Stored items
--- START ---

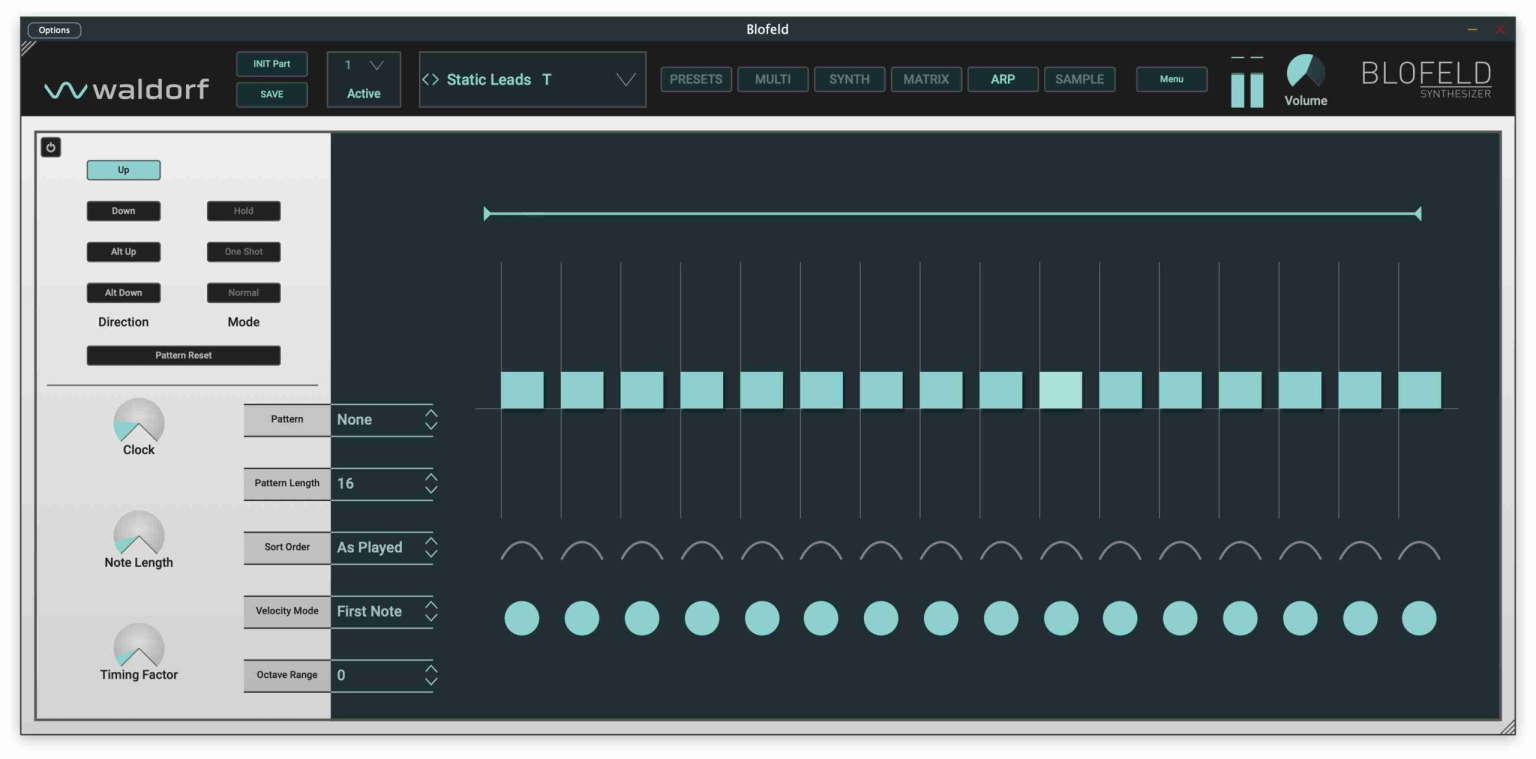
Task: Open the Static Leads preset dropdown
Action: tap(625, 80)

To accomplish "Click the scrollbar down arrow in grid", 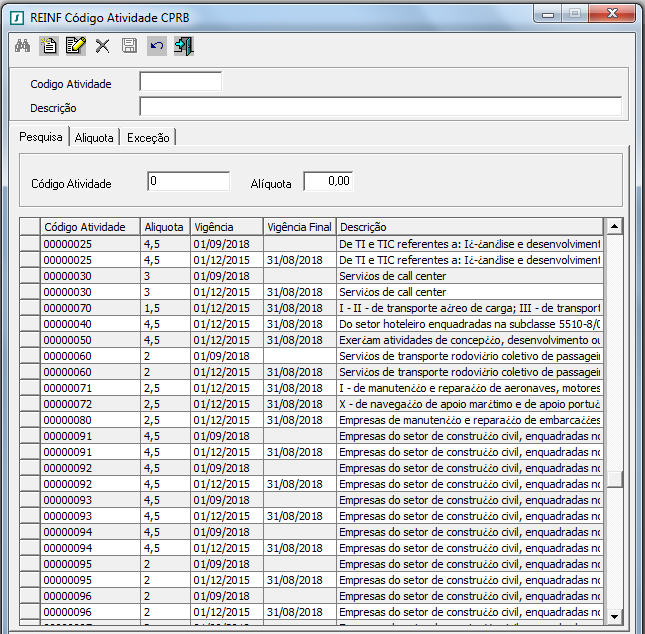I will 615,617.
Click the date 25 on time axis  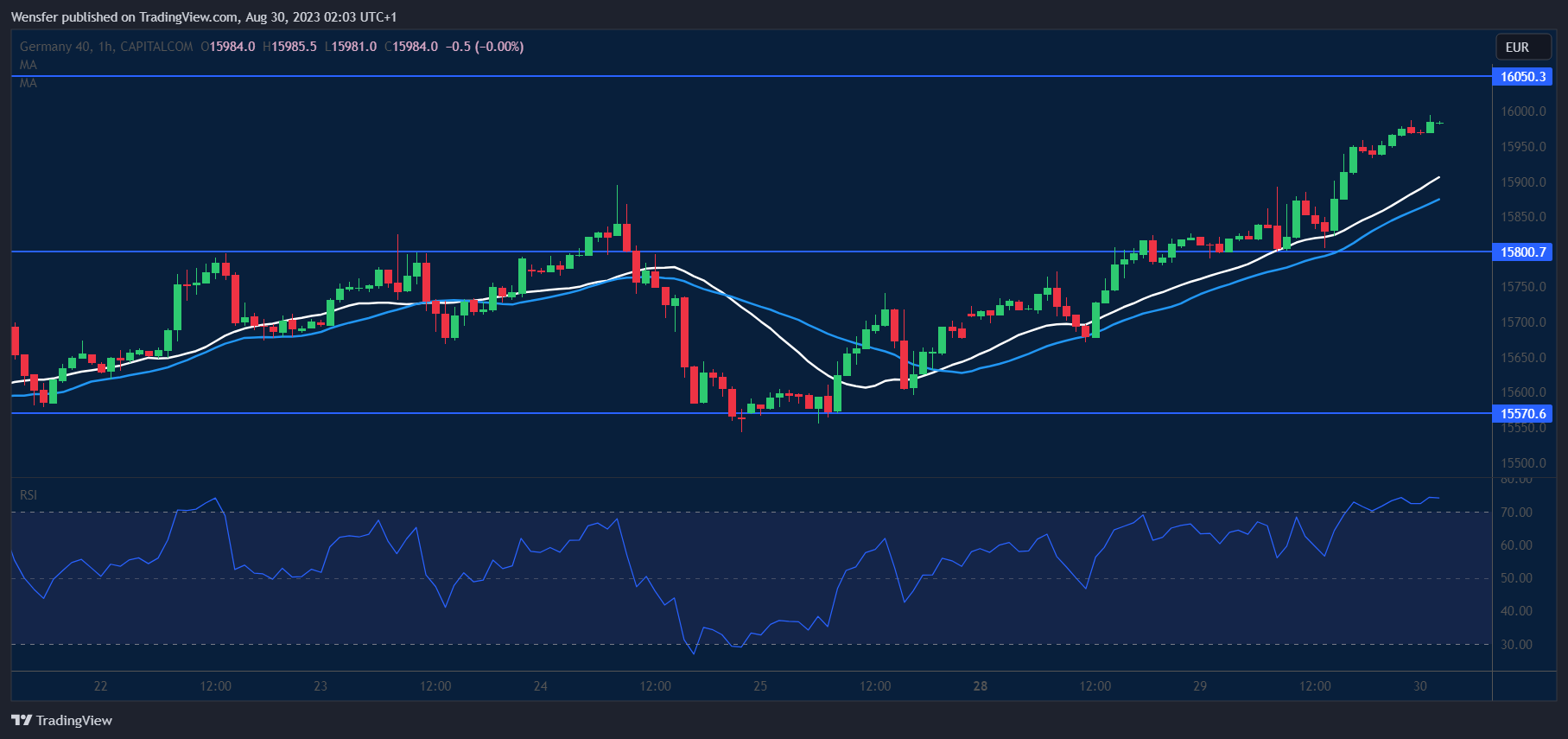click(x=760, y=686)
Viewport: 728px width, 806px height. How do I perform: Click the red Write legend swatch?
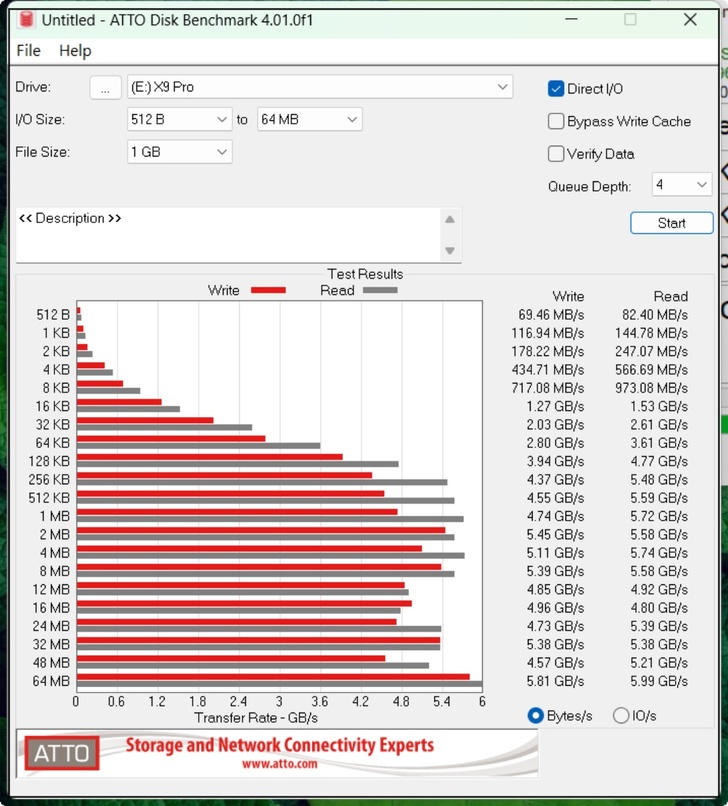(x=268, y=291)
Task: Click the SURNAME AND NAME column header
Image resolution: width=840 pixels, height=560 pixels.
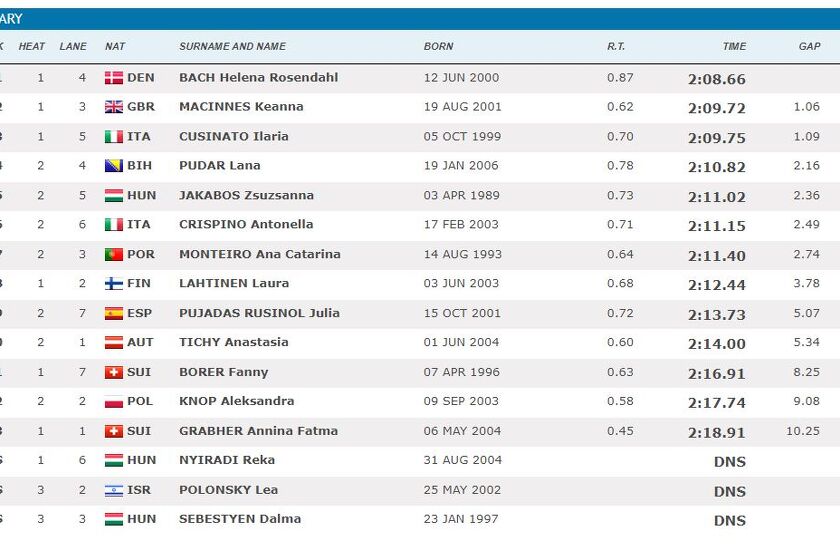Action: tap(232, 47)
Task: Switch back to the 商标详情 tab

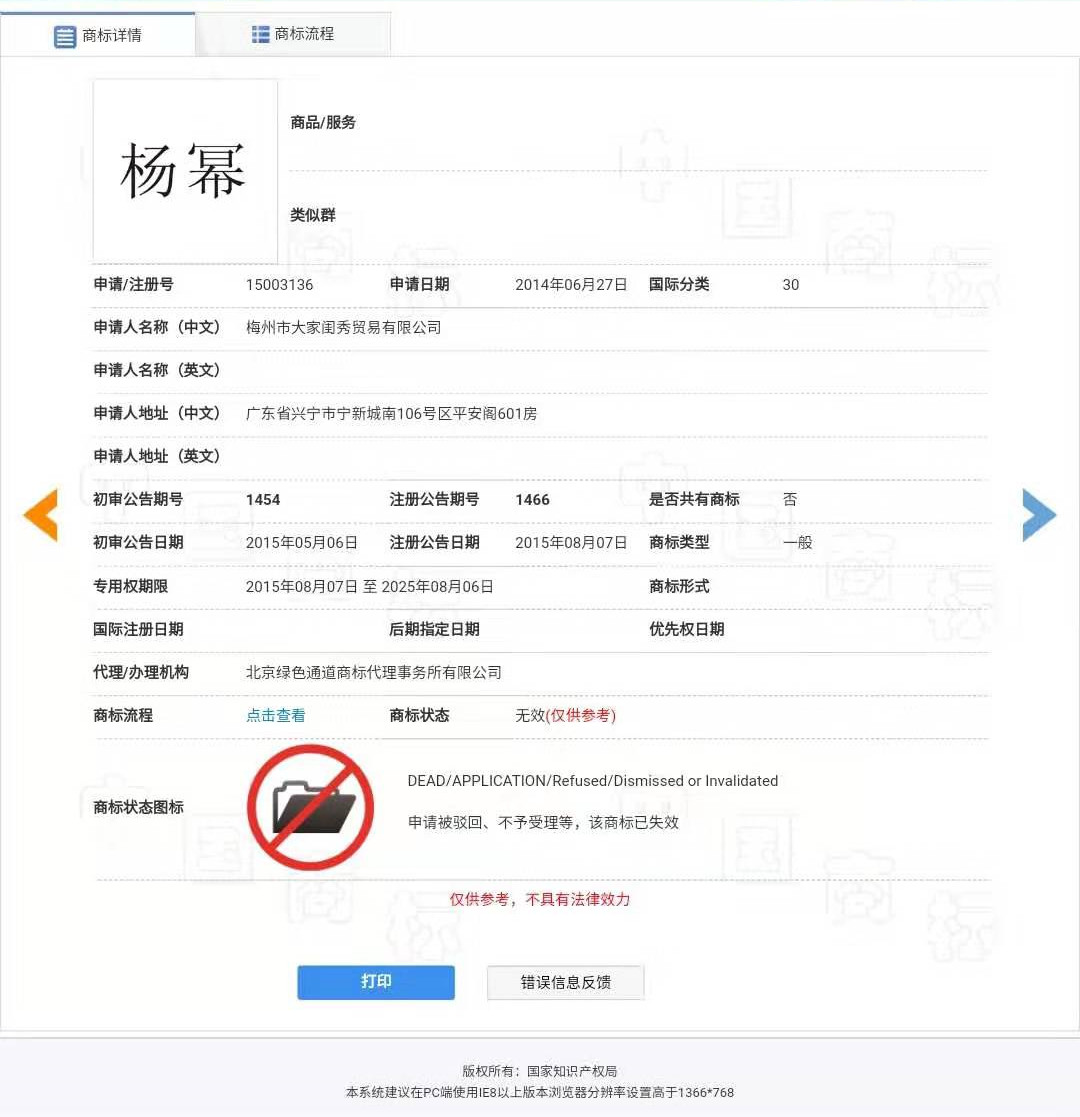Action: 97,35
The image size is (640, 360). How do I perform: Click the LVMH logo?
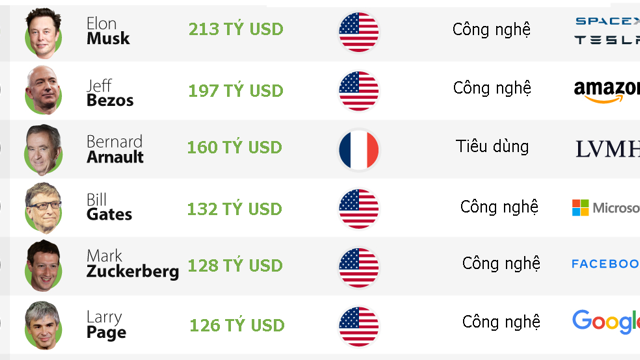click(607, 149)
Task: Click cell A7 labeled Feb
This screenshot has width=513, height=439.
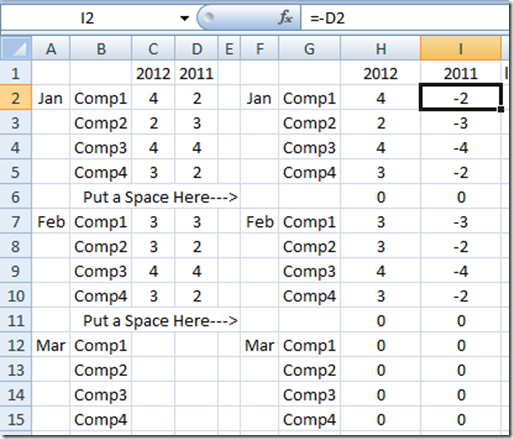Action: pyautogui.click(x=51, y=222)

--- END ---

Task objective = An exact copy of the lines from the one with "Image resolution: width=840" through the end of the records: produce that and nothing more, leaving out the pictures.

Expected answer =
Image resolution: width=840 pixels, height=560 pixels.
Action: tap(232, 47)
Task: Switch back to the 商标详情 tab

Action: 97,35
The image size is (640, 360). How do I perform: Click the LVMH logo?
click(607, 149)
Task: Click cell A7 labeled Feb
This screenshot has width=513, height=439.
Action: pyautogui.click(x=51, y=222)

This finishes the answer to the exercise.